In mydir/test/testing/pqtest.py

import os,sys
lib_path = os.path.abspath('../../lib/mine')
sys.path.append(lib_path)
import Util <---- get a traceback
import string
import random
# my code

 Traceback (most recent call last):
 File "pqtest.py", line 5 in ?
 import Util
 File "mydir/lib/mine/Util.py", line 89
 yield v if l > 0 else '' Error is point at if
SyntaxError: invalid syntax

However, there are other files that import Util.py inside mydir/lib/mine that does not have any problems with this file.

So why is it giving me this traceback when i am importing from somewhere else, in this case mydir/test/testing?

Syntax error on yield v if l> 0 else ''

def expand():
 for l,v in zip(field,val):
 yield l
 yield v if l > 0 else ''

this is good for python 2.5 but not for python 2.4

I am assuming I need to tell pqtest.py to use python 2.5 but not sure how

Stephan
18.4k8 gold badges38 silver badges61 bronze badges
asked Aug 7, 2013 at 18:54
16
  • 1
    You've skipped the most iportant part of the Exception traceback: the actual Exception... Commented Aug 7, 2013 at 18:57
  • I'm guessing the error is no such module?
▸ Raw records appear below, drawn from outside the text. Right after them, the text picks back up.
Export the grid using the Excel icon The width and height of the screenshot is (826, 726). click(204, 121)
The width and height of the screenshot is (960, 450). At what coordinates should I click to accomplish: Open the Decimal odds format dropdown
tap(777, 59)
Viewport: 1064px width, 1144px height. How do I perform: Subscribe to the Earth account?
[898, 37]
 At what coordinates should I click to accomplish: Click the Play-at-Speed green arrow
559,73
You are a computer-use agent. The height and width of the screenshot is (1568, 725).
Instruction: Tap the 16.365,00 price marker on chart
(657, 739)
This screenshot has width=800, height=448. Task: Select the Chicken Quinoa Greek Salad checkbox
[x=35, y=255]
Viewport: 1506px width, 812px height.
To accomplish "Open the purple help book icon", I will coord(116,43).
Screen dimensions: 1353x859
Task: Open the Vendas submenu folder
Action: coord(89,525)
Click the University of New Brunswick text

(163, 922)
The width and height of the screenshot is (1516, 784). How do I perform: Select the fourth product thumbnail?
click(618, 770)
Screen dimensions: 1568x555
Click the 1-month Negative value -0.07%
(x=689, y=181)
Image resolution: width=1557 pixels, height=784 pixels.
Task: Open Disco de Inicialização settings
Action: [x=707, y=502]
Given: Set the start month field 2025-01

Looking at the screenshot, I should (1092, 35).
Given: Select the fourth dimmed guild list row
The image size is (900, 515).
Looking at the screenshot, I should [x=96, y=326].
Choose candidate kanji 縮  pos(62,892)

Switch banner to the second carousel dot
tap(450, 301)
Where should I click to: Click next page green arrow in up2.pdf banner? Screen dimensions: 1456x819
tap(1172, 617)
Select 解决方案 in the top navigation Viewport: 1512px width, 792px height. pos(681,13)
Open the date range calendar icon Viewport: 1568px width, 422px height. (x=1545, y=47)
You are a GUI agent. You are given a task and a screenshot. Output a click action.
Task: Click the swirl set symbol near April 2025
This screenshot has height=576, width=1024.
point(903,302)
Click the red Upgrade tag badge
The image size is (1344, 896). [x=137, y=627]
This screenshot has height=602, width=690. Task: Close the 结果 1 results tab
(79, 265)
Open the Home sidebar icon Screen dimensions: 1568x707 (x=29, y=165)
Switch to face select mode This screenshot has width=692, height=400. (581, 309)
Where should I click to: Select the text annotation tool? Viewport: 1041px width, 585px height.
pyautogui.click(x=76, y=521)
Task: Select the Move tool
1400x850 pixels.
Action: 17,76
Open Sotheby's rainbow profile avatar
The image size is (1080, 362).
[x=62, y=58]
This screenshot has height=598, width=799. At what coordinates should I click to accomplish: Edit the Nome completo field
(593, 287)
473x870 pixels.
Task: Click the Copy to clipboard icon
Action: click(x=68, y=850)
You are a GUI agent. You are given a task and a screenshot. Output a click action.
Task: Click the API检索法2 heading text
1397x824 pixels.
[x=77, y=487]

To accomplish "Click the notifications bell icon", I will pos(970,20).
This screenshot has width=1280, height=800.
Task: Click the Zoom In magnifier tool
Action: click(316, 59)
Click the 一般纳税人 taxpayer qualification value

Commented Aug 7, 2013 at 18:57
  • @Stephan syntax error Commented Aug 7, 2013 at 18:58
  • @ealeon you showed us the wrong code, we are looking for a yield statement on line 89 in Util.py Commented Aug 7, 2013 at 18:59
  • 1
    Are you perhaps starting the failing script with python 2.4? The ternary if-then-else operator got introduced in 2.5. Commented Aug 7, 2013 at 19:01

2 Answers 2

1

If you're willing to change Util.py, the obvious thing to do is to rewrite the code so it's 2.4 compatible. From a comment, the only reason not to change Util.py is:

... others are depending on it as python 2.5.

But as long as your new code has the exact same effect on Python 2.5+ as the original code, this isn't a problem.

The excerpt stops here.